How to complete this task:
A word-for-word repeat of the records below is what this calls for.

** Opening Material provided block **

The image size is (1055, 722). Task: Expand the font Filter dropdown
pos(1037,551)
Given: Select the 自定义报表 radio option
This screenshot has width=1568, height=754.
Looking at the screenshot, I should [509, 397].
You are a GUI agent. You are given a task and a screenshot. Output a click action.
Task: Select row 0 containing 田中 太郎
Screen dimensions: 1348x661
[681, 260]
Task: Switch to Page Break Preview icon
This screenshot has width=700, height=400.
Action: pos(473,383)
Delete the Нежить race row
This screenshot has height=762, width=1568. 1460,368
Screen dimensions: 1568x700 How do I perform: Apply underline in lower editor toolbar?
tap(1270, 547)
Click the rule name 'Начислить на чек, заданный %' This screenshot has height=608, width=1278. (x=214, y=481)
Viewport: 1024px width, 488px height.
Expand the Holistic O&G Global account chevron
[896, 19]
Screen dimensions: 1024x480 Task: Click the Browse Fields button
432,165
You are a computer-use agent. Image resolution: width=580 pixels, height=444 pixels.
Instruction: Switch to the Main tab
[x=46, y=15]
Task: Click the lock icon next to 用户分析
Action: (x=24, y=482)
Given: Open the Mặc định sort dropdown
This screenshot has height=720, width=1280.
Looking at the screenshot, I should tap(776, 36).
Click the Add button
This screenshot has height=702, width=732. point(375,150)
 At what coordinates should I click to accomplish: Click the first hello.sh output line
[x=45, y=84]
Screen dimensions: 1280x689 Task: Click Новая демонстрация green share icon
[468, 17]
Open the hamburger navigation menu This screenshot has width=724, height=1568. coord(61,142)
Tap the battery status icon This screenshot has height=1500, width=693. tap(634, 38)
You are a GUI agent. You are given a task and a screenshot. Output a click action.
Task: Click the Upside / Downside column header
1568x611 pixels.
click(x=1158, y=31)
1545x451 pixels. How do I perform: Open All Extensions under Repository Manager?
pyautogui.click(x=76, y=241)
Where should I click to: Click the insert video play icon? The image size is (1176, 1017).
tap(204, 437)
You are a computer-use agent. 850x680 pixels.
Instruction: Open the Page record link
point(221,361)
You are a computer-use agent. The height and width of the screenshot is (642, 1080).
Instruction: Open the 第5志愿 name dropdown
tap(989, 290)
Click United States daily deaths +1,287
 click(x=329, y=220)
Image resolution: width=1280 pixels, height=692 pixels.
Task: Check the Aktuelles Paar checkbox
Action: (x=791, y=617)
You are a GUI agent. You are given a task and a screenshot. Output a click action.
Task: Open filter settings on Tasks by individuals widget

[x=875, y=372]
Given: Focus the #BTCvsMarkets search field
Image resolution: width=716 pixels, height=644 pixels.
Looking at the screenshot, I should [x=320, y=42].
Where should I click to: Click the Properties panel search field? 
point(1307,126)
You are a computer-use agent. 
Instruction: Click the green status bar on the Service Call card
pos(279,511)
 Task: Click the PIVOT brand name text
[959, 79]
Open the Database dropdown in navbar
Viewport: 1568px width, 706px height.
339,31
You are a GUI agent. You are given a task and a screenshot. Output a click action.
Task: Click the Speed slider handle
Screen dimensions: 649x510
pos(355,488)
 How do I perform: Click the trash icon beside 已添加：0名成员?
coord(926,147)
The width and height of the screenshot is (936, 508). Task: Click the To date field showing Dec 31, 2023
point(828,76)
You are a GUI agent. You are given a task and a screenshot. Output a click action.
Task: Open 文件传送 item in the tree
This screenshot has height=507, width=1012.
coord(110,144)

** Closing Material provided block **

Completed task:
The image size is (1055, 722). Task: Expand the font Filter dropdown
pos(1037,551)
Given: Select the 自定义报表 radio option
This screenshot has width=1568, height=754.
Looking at the screenshot, I should [509, 397].
You are a GUI agent. You are given a task and a screenshot. Output a click action.
Task: Select row 0 containing 田中 太郎
Screen dimensions: 1348x661
[681, 260]
Task: Switch to Page Break Preview icon
This screenshot has width=700, height=400.
Action: pos(473,383)
Delete the Нежить race row
This screenshot has height=762, width=1568. 1460,368
Screen dimensions: 1568x700 How do I perform: Apply underline in lower editor toolbar?
tap(1270, 547)
Click the rule name 'Начислить на чек, заданный %' This screenshot has height=608, width=1278. (x=214, y=481)
Viewport: 1024px width, 488px height.
Expand the Holistic O&G Global account chevron
[896, 19]
Screen dimensions: 1024x480 Task: Click the Browse Fields button
432,165
You are a computer-use agent. Image resolution: width=580 pixels, height=444 pixels.
Instruction: Switch to the Main tab
[x=46, y=15]
Task: Click the lock icon next to 用户分析
Action: (x=24, y=482)
Given: Open the Mặc định sort dropdown
This screenshot has height=720, width=1280.
Looking at the screenshot, I should tap(776, 36).
Click the Add button
This screenshot has height=702, width=732. point(375,150)
 At what coordinates should I click to accomplish: Click the first hello.sh output line
[x=45, y=84]
Screen dimensions: 1280x689 Task: Click Новая демонстрация green share icon
[468, 17]
Open the hamburger navigation menu This screenshot has width=724, height=1568. coord(61,142)
Tap the battery status icon This screenshot has height=1500, width=693. tap(634, 38)
You are a GUI agent. You are given a task and a screenshot. Output a click action.
Task: Click the Upside / Downside column header
1568x611 pixels.
click(x=1158, y=31)
1545x451 pixels. How do I perform: Open All Extensions under Repository Manager?
pyautogui.click(x=76, y=241)
Where should I click to: Click the insert video play icon? The image size is (1176, 1017).
tap(204, 437)
You are a computer-use agent. 850x680 pixels.
Instruction: Open the Page record link
point(221,361)
You are a computer-use agent. The height and width of the screenshot is (642, 1080).
Instruction: Open the 第5志愿 name dropdown
tap(989, 290)
Click United States daily deaths +1,287
 click(x=329, y=220)
Image resolution: width=1280 pixels, height=692 pixels.
Task: Check the Aktuelles Paar checkbox
Action: (x=791, y=617)
You are a GUI agent. You are given a task and a screenshot. Output a click action.
Task: Open filter settings on Tasks by individuals widget

[x=875, y=372]
Given: Focus the #BTCvsMarkets search field
Image resolution: width=716 pixels, height=644 pixels.
Looking at the screenshot, I should [x=320, y=42].
Where should I click to: Click the Properties panel search field? 
point(1307,126)
You are a computer-use agent. 
Instruction: Click the green status bar on the Service Call card
pos(279,511)
 Task: Click the PIVOT brand name text
[959, 79]
Open the Database dropdown in navbar
Viewport: 1568px width, 706px height.
339,31
You are a GUI agent. You are given a task and a screenshot. Output a click action.
Task: Click the Speed slider handle
Screen dimensions: 649x510
pos(355,488)
 How do I perform: Click the trash icon beside 已添加：0名成员?
coord(926,147)
The width and height of the screenshot is (936, 508). Task: Click the To date field showing Dec 31, 2023
point(828,76)
You are a GUI agent. You are given a task and a screenshot. Output a click action.
Task: Open 文件传送 item in the tree
This screenshot has height=507, width=1012.
coord(110,144)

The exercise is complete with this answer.